Text provided
*** Block opens ***

The St Augustine Town Plan Historic District is a U.S. National Historic Landmark District encompassing the colonial heart of the city.  It substantially encompasses the street plan of the city as contained within the bounds of walls (no longer standing) built between the 16th and early 19th centuries.  The district is bounded by Cordova, Orange, and St. Francis Streets, and Matanzas Bay.  It was designated a National Historic Landmark in 1970, although its boundaries were not formally defined until 1986.

Description and history
St. Augustine, founded by Spain in 1565, is the oldest permanent European settlement on the mainland of North America, north of Mexico.  Its long colonial history extends to 1822, when Spanish East Florida was annexed to the United States as part of the Florida Territory.  The city core's street plan, with narrow streets, dates to the first period of Spanish control, which ended in 1763 with the cession of Florida to Great Britain.  Britain returned Florida to Spain in 1784.  Roughly half of the area's buildings were built before 1925, with a substantially large number in either Spanish Colonial or Moorish Revival styles.

*** Block closes ***

Data to use
*** Block opens ***

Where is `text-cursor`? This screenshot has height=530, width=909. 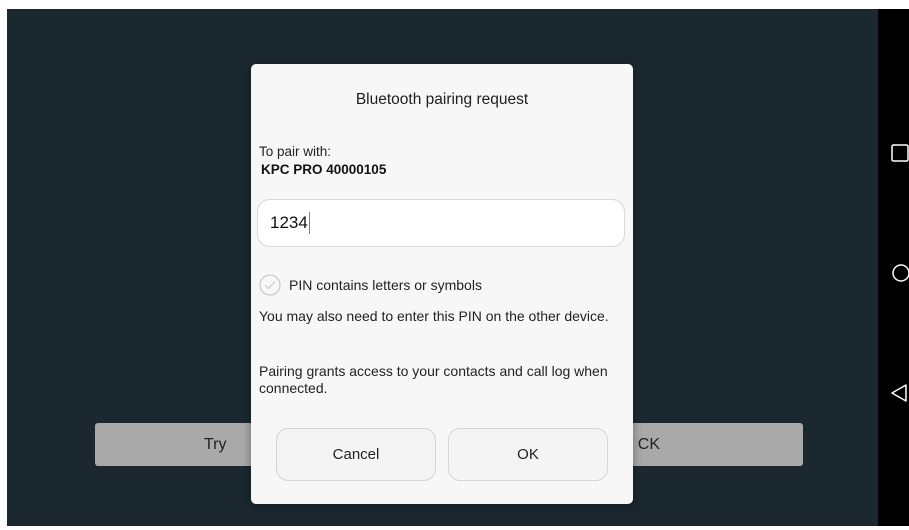
text-cursor is located at coordinates (309, 223).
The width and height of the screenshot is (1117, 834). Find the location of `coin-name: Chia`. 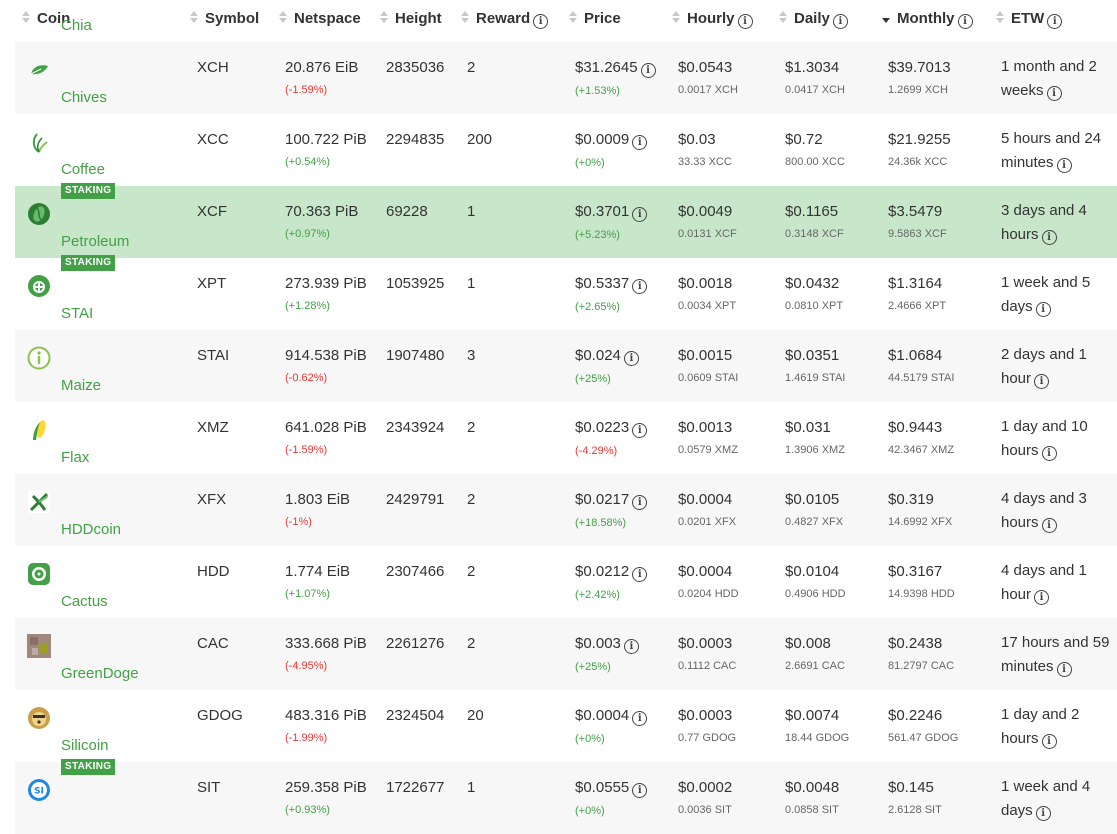

coin-name: Chia is located at coordinates (76, 26).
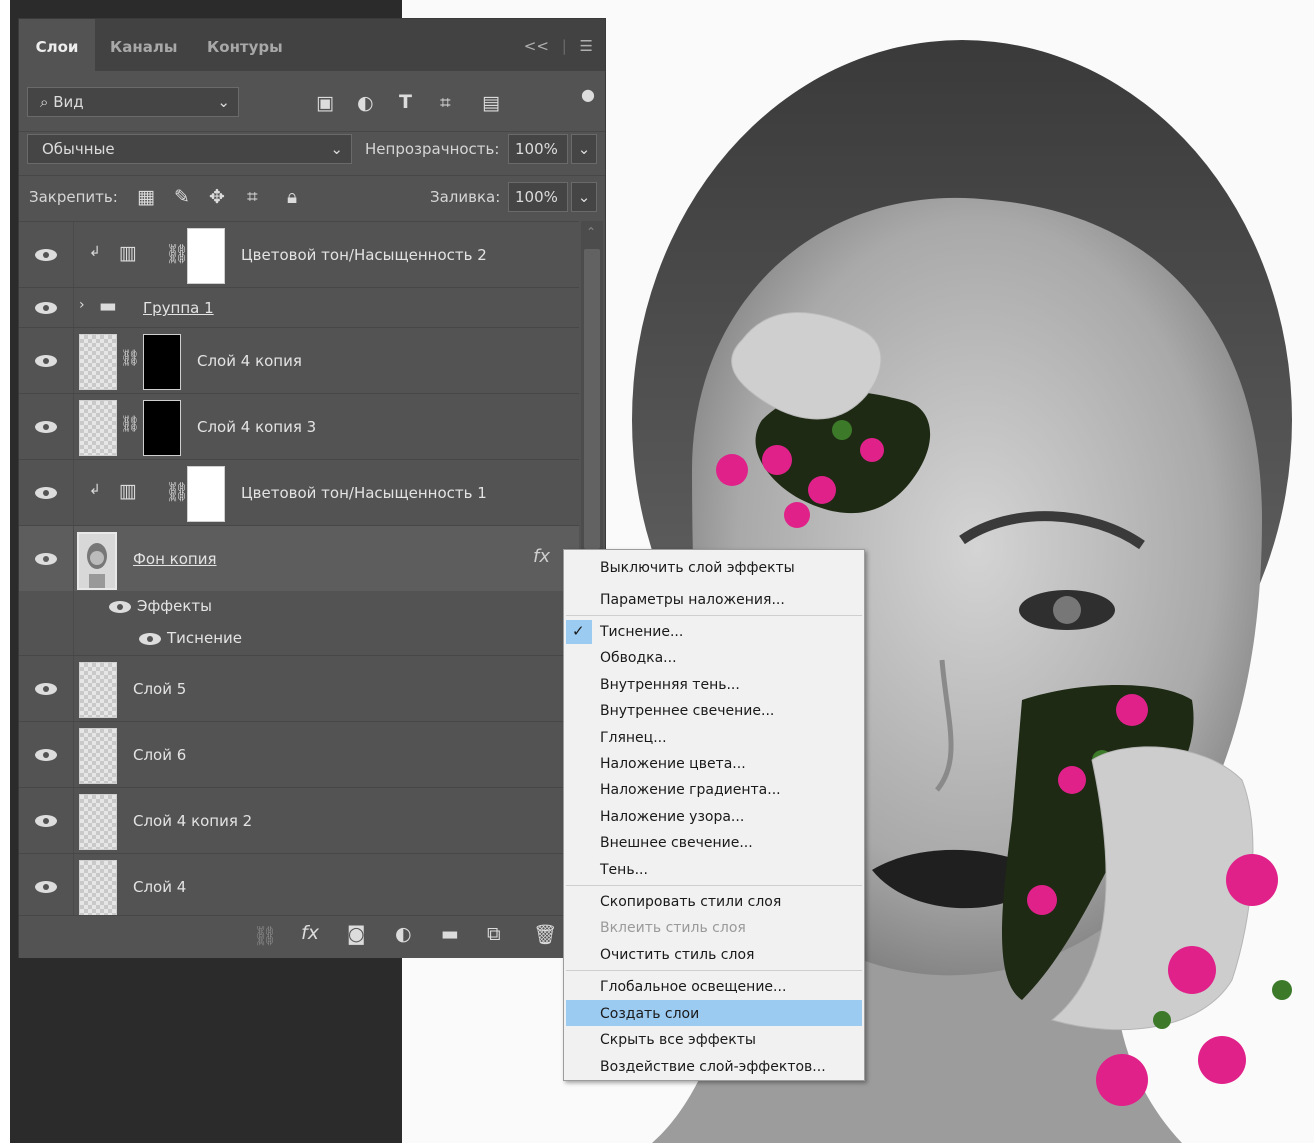  I want to click on shape-filter-icon: ⌗, so click(446, 103).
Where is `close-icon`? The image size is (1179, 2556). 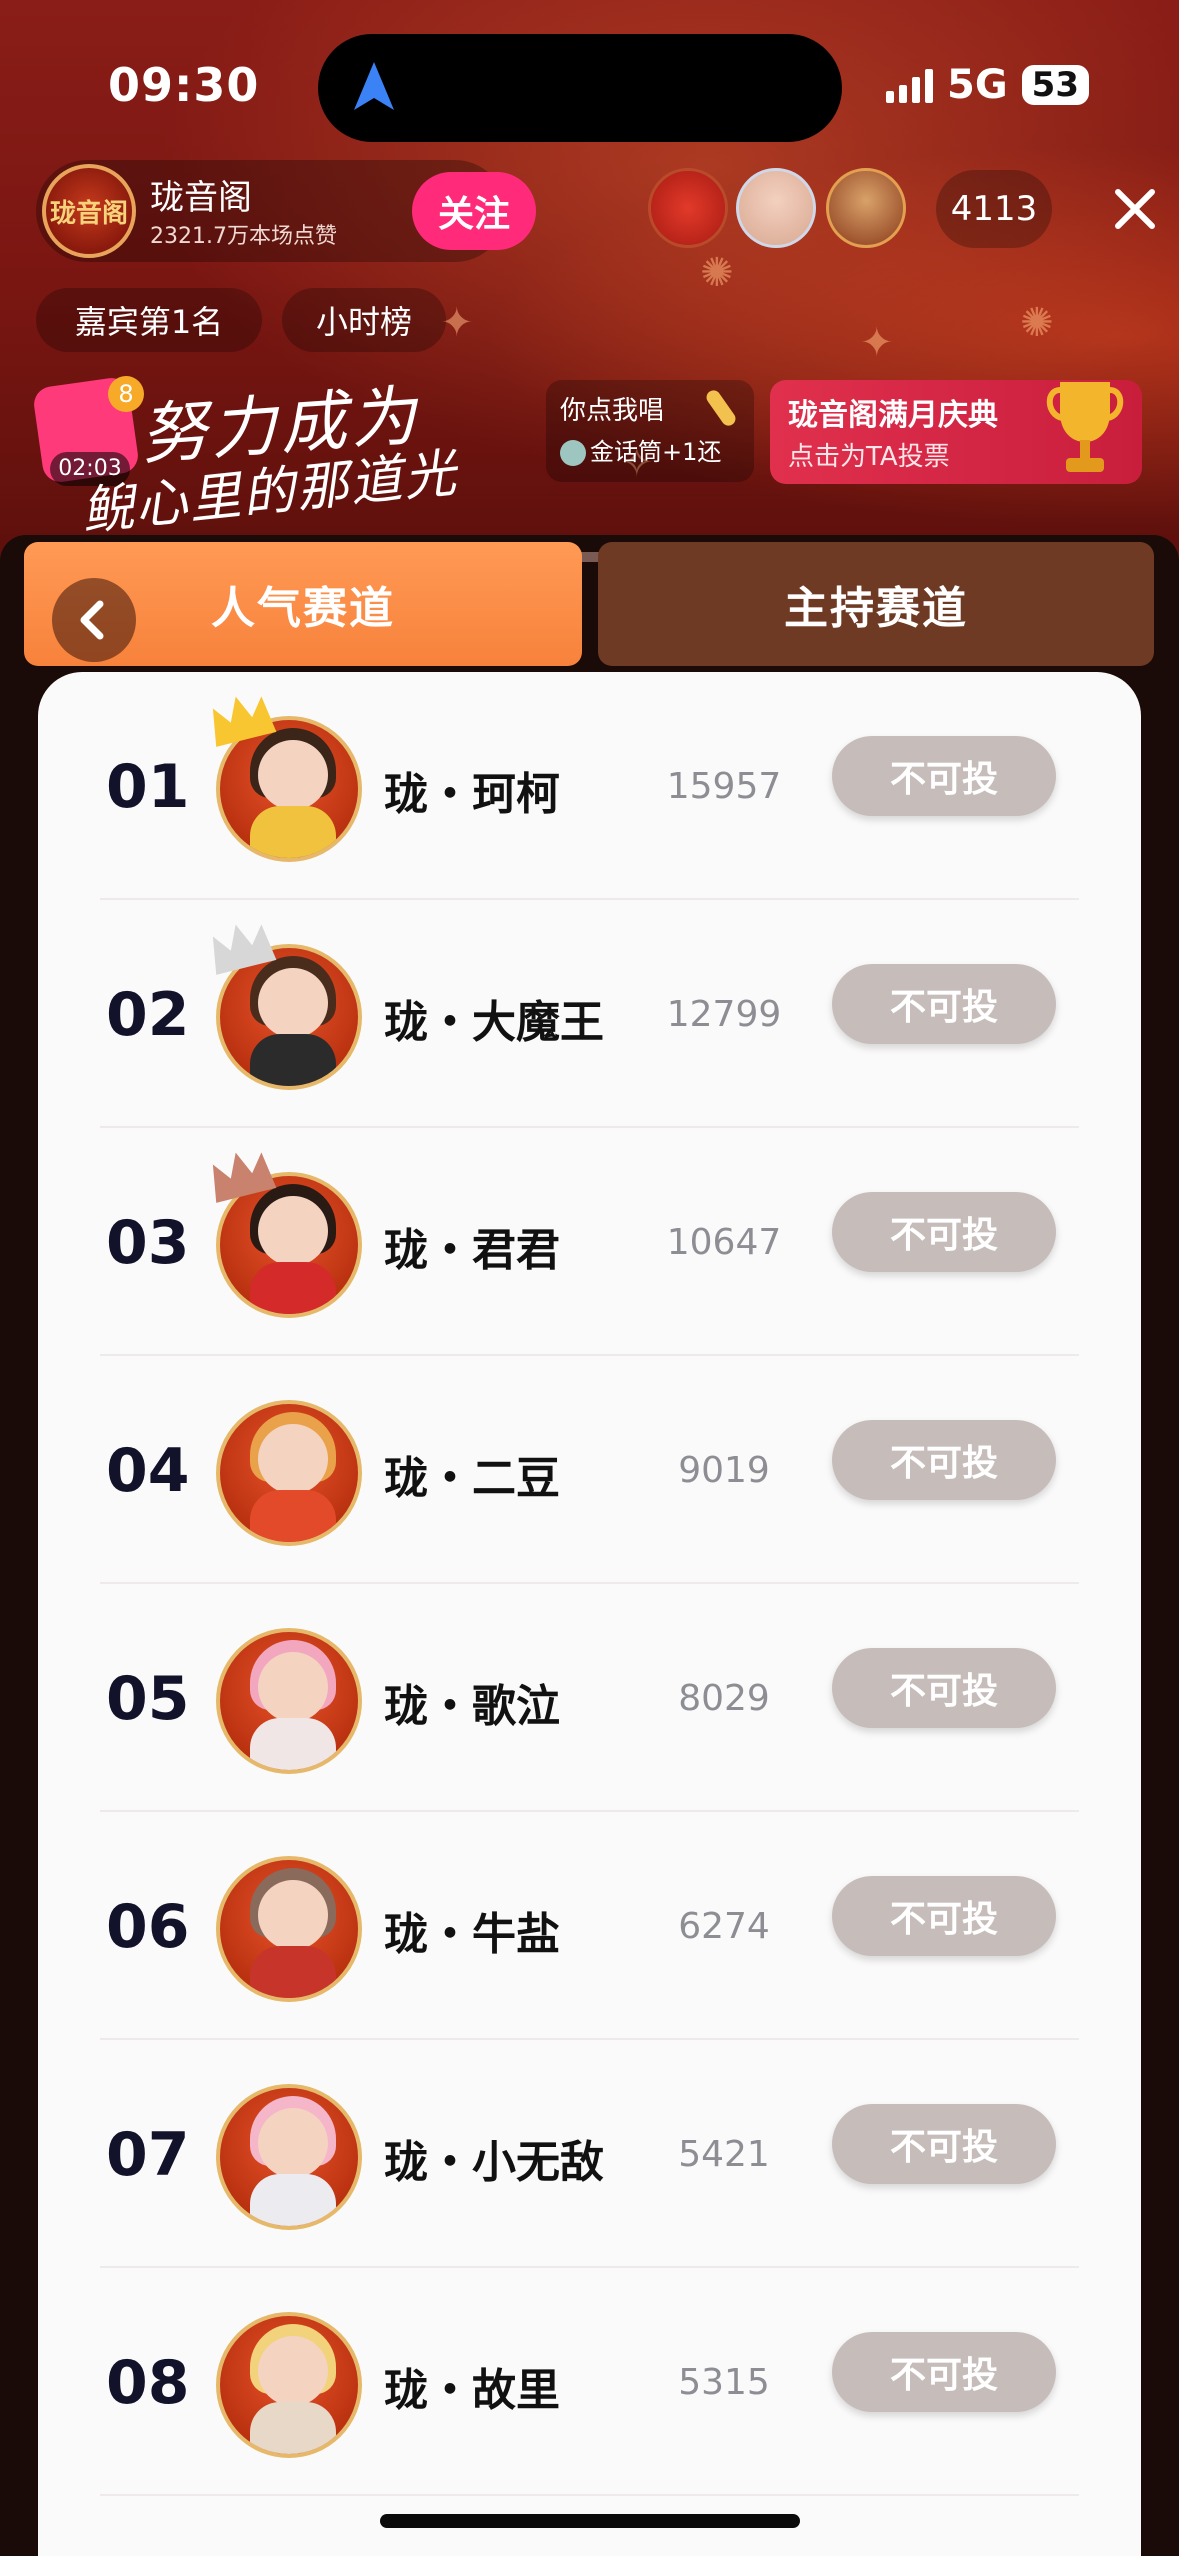 close-icon is located at coordinates (1135, 209).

*** Block closes ***

Exercise set
(a) According to the St. Augustine text, in what year was the historic district designated a National Historic Landmark?
(b) In the rows, from the first line through the line containing "I want to click", replace "screenshot" with "screen capture" and leave everything else unchanged. Leave out the pictures.

Answers for this exercise
(a) 1970

(b)
Where is `text-cursor`? This screen capture has height=530, width=909. 
text-cursor is located at coordinates (309, 223).
The width and height of the screen capture is (1117, 834). Find the location of `coin-name: Chia`. 

coin-name: Chia is located at coordinates (76, 26).
  I want to click on shape-filter-icon: ⌗, so click(446, 103).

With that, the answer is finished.